Die Zukunft beginnt mit Handarbeit: In den end­lo­sen Tiefen des Volkswagen-Werks in Kassel, hin­ter einer Glastür, die nur Befugte hin­ein­lässt und Kameras streng ver­bie­tet. Hier rol­len Teile nicht im Sekundentakt vom Band. Hier wer­den Drahtbündel von Hand ver­floch­ten, mit Isolierband umwi­ckelt und ver­kno­tet. Jedes Stück ein­ma­lig. Die Arbeit erin­nert an vor­in­dus­tri­elle Zeiten, das Ergebnis soll das Auto der Zukunft antrei­ben. Es ist der Prototyp eines Elektroantriebs, mit dem VW im nächs­ten Jahr sei­nen E-Up und sei­nen E-Golf auf den Markt brin­gen will. Wer in Zukunft beim Geschäft mit der Mobilität dabei sein will, muss mehr kön­nen als viel PS. Nicht nur in der Autoindustrie. Im Schiffsbau, in der Luftfahrtindustrie, bei den Nutzfahrzeugbauern - über­all tüf­teln Spezialisten an moder­nen Antrieben, expe­ri­men­tie­ren mit Wind- und Sonnenkraft und tes­ten leichte Materialien. In der Zukunft sol­len Flugzeuge, Schiffe, Laster, Autos oder Züge Menschen und Waren min­des­tens genauso schnell und bequem wie heute von einem Ort zum ande­ren brin­gen. Nur stin­ken sol­len sie nicht mehr und weni­ger Lärm machen.

Schnecke braucht Turbo
Von die­sem Kunststück hängt nicht weni­ger als die Zukunft der moder­nen Gesellschaft ab. Klimawandel, schwin­dende Öl- und Gasvorkommen, ver­stopfte Straßen und Luftwege wei­sen die gren­zen­lose Mobilität immer mehr in Schranken. Auf der einen Seite ist Wirtschaft ohne Verkehr nicht denk­bar. Auf der ande­ren Seite bedroht der Klimawandel das Über­le­ben vie­ler Menschen und ist bereits jetzt kaum noch auf­zu­hal­ten. Zu lange hat sich die Staatengemeinschaft davor gedrückt, den Ausstoß von Treibhausgasen ernst­haft zu ver­rin­gern. Vor fast genau 20 Jahren traf sich die Welt zum ers­ten Klimagipfel in Rio. Viel pas­siert ist seit­her nicht. Das Zwei-Grad-Ziel war ein beschei­de­nes Ziel. Wissenschaftler haben es fast auf­ge­ge­ben. 2011 erreichte der welt­weite Ausstoß des Klimakillers CO2 mit 31,6 Milliarden Tonnen einen neuen Rekord. Der Fortschritt ist eine Schnecke.
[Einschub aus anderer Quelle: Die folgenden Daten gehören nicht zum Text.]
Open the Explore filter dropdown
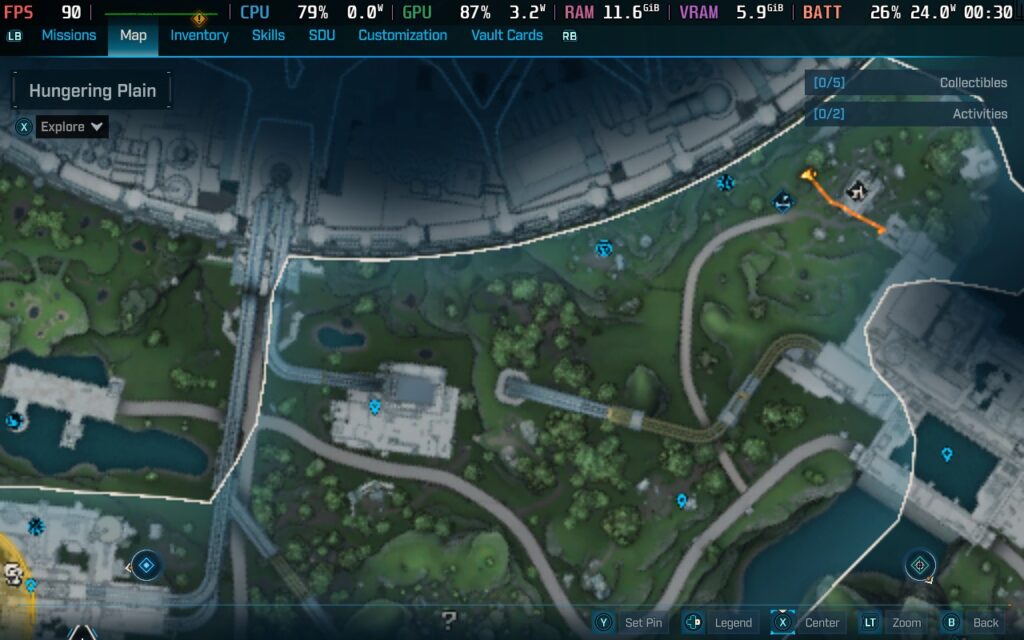The width and height of the screenshot is (1024, 640). tap(72, 127)
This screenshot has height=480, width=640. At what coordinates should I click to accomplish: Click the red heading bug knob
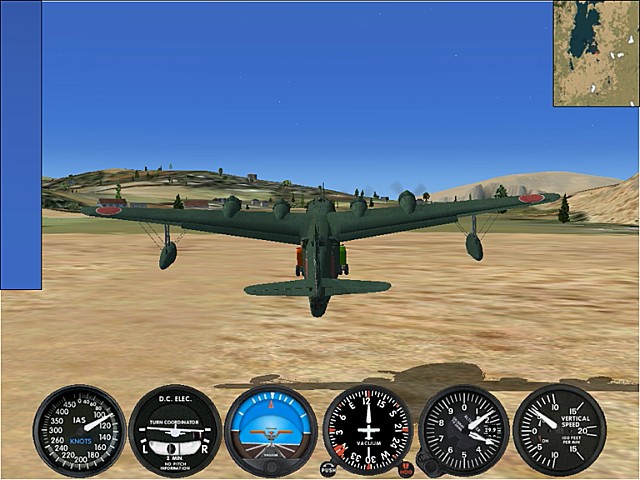[x=406, y=468]
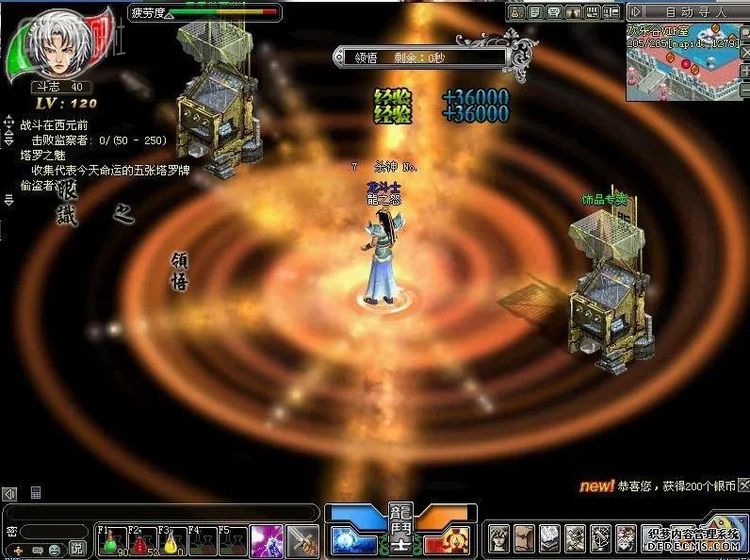
Task: Select the 塔罗之魅 quest entry
Action: pyautogui.click(x=42, y=156)
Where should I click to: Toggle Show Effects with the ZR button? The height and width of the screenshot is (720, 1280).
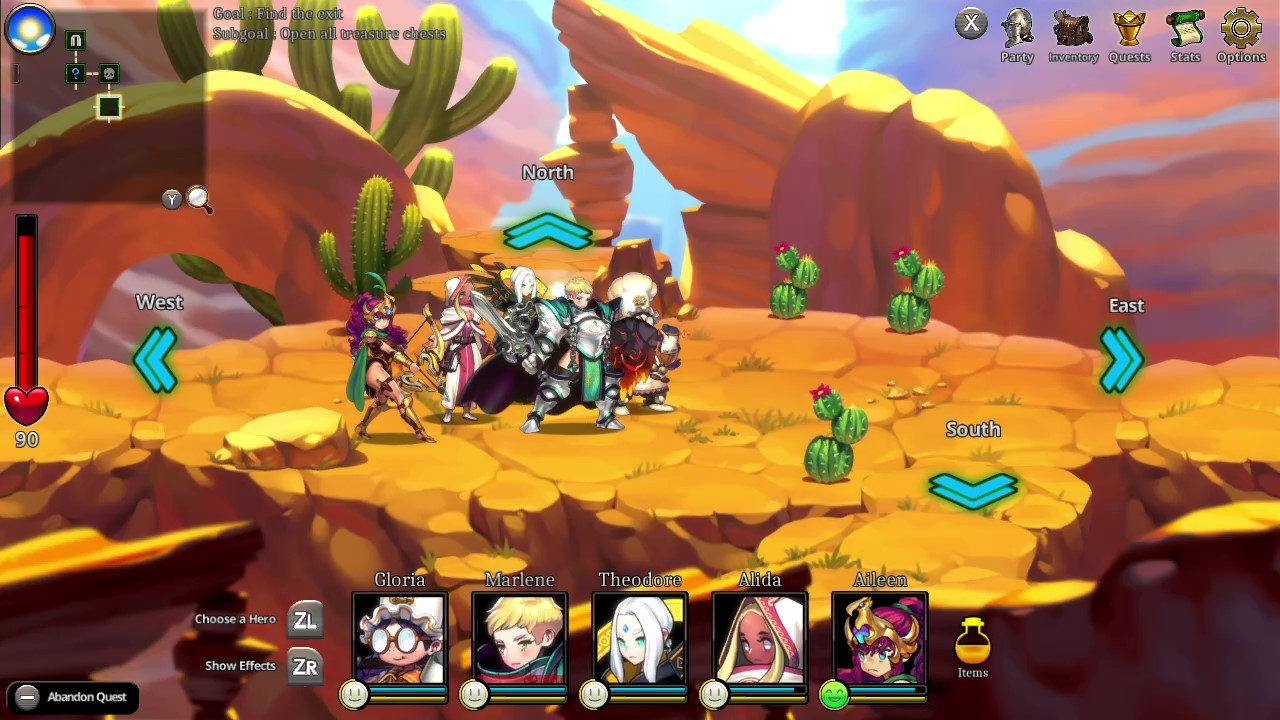coord(305,666)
Doch wenn sie beim Klimaschutz nicht bald den Turbo ein­schal­tet, könnte die Erde sich unum­kehr­bar auf­hei­zen. Der Verkehr ist nicht der ein­zige Klimafeind. Aber einer der Schlimmeren. Während in den 27 EU-Staaten zwi­schen 1990 und 2007 der Treibhausgasausstoß bei fast allen Verursachern, wie Haushalten und Industrie, zurück­ging, nahm er beim Verkehr um 25 Prozent zu. Die Zahlen spre­chen eine deut­li­che Sprache: Ohne sau­be­ren Verkehr bekommt die Welt das CO2-Problem nicht in den Griff.

Ambitionierte Ziele
Die Botschaft ist ange­kom­men. Auf dem Papier hat sich die EU eini­ges vor­ge­nom­men. In ihrem Weißbuch "Verkehr" for­mu­liert sie zehn Ziele für eine euro­päi­sche Verkehrspolitik. Unter ande­rem sol­len 2050 in euro­päi­schen Städten keine Fahrzeuge mehr mit fos­si­len Brennstoffen fah­ren. Das euro­päi­sche Hochgeschwindigkeitsnetz wird aus­ge­baut und Flug- und Seehäfenwerden an das Schienennetz ange­schlos­sen. Damit will die EU bis 2050 den CO2-Ausstoß des Verkehrs um 60 Prozent sen­ken und Europa unab­hän­gi­ger vom Öl machen. Jürgen Kerner fin­det die Ziele der EU ambi­tio­niert. Allerdings ver­misst das geschäfts­füh­rende Vorstandsmitglied der IG Metall einen wich­ti­gen Punkt: die Beschäftigten der Verkehrsindustrie. "Aus dem Weißbuch spricht die übli­che Politik in Europa. Wettbewerb und Privatisierung haben Vorrang. Zusammenhänge mit der Verkehrsindustrie tau­chen nicht auf. Die Beschäftigten kom­men nicht vor. Ihre Gewerkschaften nur als Störer des freien Marktes."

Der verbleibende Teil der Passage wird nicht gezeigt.